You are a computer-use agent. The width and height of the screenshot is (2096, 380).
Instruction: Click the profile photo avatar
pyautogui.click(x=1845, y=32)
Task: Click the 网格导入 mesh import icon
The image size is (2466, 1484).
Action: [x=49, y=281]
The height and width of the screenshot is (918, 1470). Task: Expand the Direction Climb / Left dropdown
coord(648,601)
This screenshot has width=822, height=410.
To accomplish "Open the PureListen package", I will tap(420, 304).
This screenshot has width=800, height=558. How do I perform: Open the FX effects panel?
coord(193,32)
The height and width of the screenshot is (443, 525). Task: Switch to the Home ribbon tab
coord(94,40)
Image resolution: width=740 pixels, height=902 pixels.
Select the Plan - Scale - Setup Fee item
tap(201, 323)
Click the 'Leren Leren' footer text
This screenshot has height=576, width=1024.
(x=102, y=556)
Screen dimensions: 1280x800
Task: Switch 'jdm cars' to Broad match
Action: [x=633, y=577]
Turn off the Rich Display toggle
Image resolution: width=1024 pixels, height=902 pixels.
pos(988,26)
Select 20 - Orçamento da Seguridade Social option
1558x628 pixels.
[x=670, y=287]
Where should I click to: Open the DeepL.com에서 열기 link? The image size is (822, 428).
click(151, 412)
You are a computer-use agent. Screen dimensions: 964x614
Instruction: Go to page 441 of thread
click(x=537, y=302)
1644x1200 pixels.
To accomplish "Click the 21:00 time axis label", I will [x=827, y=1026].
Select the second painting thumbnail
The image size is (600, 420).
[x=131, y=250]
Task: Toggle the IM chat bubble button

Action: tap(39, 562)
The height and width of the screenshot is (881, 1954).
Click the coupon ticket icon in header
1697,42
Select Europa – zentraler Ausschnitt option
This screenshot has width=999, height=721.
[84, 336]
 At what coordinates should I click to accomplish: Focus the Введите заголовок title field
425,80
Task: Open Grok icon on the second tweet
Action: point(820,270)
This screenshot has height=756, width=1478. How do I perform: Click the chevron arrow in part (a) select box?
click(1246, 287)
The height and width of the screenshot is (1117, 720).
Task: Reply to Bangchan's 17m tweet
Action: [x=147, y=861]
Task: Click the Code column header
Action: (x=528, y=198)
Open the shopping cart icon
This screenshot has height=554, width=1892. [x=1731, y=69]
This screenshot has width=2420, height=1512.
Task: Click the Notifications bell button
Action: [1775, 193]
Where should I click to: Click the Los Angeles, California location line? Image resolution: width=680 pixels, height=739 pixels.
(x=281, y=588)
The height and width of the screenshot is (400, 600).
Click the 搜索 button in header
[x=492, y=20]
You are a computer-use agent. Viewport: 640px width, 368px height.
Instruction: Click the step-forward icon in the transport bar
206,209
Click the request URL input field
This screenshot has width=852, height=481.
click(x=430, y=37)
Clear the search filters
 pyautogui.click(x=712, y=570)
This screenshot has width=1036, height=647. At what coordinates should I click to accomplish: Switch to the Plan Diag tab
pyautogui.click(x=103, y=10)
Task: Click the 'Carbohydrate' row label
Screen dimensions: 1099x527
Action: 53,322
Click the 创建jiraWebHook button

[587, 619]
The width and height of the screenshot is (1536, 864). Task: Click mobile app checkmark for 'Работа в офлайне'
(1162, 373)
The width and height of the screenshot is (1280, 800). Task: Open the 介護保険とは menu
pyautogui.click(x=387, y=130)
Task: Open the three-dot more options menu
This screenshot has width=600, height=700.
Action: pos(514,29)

## [The problem]
A complete and exact transcription of the material is required.

## [Task answer]
You are a computer-use agent. The width and height of the screenshot is (2096, 380).
Instruction: Click the profile photo avatar
pyautogui.click(x=1845, y=32)
Task: Click the 网格导入 mesh import icon
The image size is (2466, 1484).
Action: [x=49, y=281]
The height and width of the screenshot is (918, 1470). Task: Expand the Direction Climb / Left dropdown
coord(648,601)
This screenshot has width=822, height=410.
To accomplish "Open the PureListen package", I will tap(420, 304).
This screenshot has width=800, height=558. How do I perform: Open the FX effects panel?
coord(193,32)
The height and width of the screenshot is (443, 525). Task: Switch to the Home ribbon tab
coord(94,40)
Image resolution: width=740 pixels, height=902 pixels.
Select the Plan - Scale - Setup Fee item
tap(201, 323)
Click the 'Leren Leren' footer text
This screenshot has height=576, width=1024.
(x=102, y=556)
Screen dimensions: 1280x800
Task: Switch 'jdm cars' to Broad match
Action: [x=633, y=577]
Turn off the Rich Display toggle
Image resolution: width=1024 pixels, height=902 pixels.
pos(988,26)
Select 20 - Orçamento da Seguridade Social option
1558x628 pixels.
[x=670, y=287]
Where should I click to: Open the DeepL.com에서 열기 link? The image size is (822, 428).
click(151, 412)
You are a computer-use agent. Screen dimensions: 964x614
Instruction: Go to page 441 of thread
click(x=537, y=302)
1644x1200 pixels.
To accomplish "Click the 21:00 time axis label", I will [x=827, y=1026].
Select the second painting thumbnail
The image size is (600, 420).
[x=131, y=250]
Task: Toggle the IM chat bubble button

Action: tap(39, 562)
The height and width of the screenshot is (881, 1954).
Click the coupon ticket icon in header
1697,42
Select Europa – zentraler Ausschnitt option
This screenshot has width=999, height=721.
[84, 336]
 At what coordinates should I click to accomplish: Focus the Введите заголовок title field
425,80
Task: Open Grok icon on the second tweet
Action: point(820,270)
This screenshot has height=756, width=1478. How do I perform: Click the chevron arrow in part (a) select box?
click(1246, 287)
The height and width of the screenshot is (1117, 720).
Task: Reply to Bangchan's 17m tweet
Action: [x=147, y=861]
Task: Click the Code column header
Action: (x=528, y=198)
Open the shopping cart icon
This screenshot has height=554, width=1892. [x=1731, y=69]
This screenshot has width=2420, height=1512.
Task: Click the Notifications bell button
Action: [1775, 193]
Where should I click to: Click the Los Angeles, California location line? Image resolution: width=680 pixels, height=739 pixels.
(x=281, y=588)
The height and width of the screenshot is (400, 600).
Click the 搜索 button in header
[x=492, y=20]
You are a computer-use agent. Viewport: 640px width, 368px height.
Instruction: Click the step-forward icon in the transport bar
206,209
Click the request URL input field
This screenshot has width=852, height=481.
click(x=430, y=37)
Clear the search filters
 pyautogui.click(x=712, y=570)
This screenshot has width=1036, height=647. At what coordinates should I click to accomplish: Switch to the Plan Diag tab
pyautogui.click(x=103, y=10)
Task: Click the 'Carbohydrate' row label
Screen dimensions: 1099x527
Action: 53,322
Click the 创建jiraWebHook button

[587, 619]
The width and height of the screenshot is (1536, 864). Task: Click mobile app checkmark for 'Работа в офлайне'
(1162, 373)
The width and height of the screenshot is (1280, 800). Task: Open the 介護保険とは menu
pyautogui.click(x=387, y=130)
Task: Open the three-dot more options menu
This screenshot has width=600, height=700.
Action: pos(514,29)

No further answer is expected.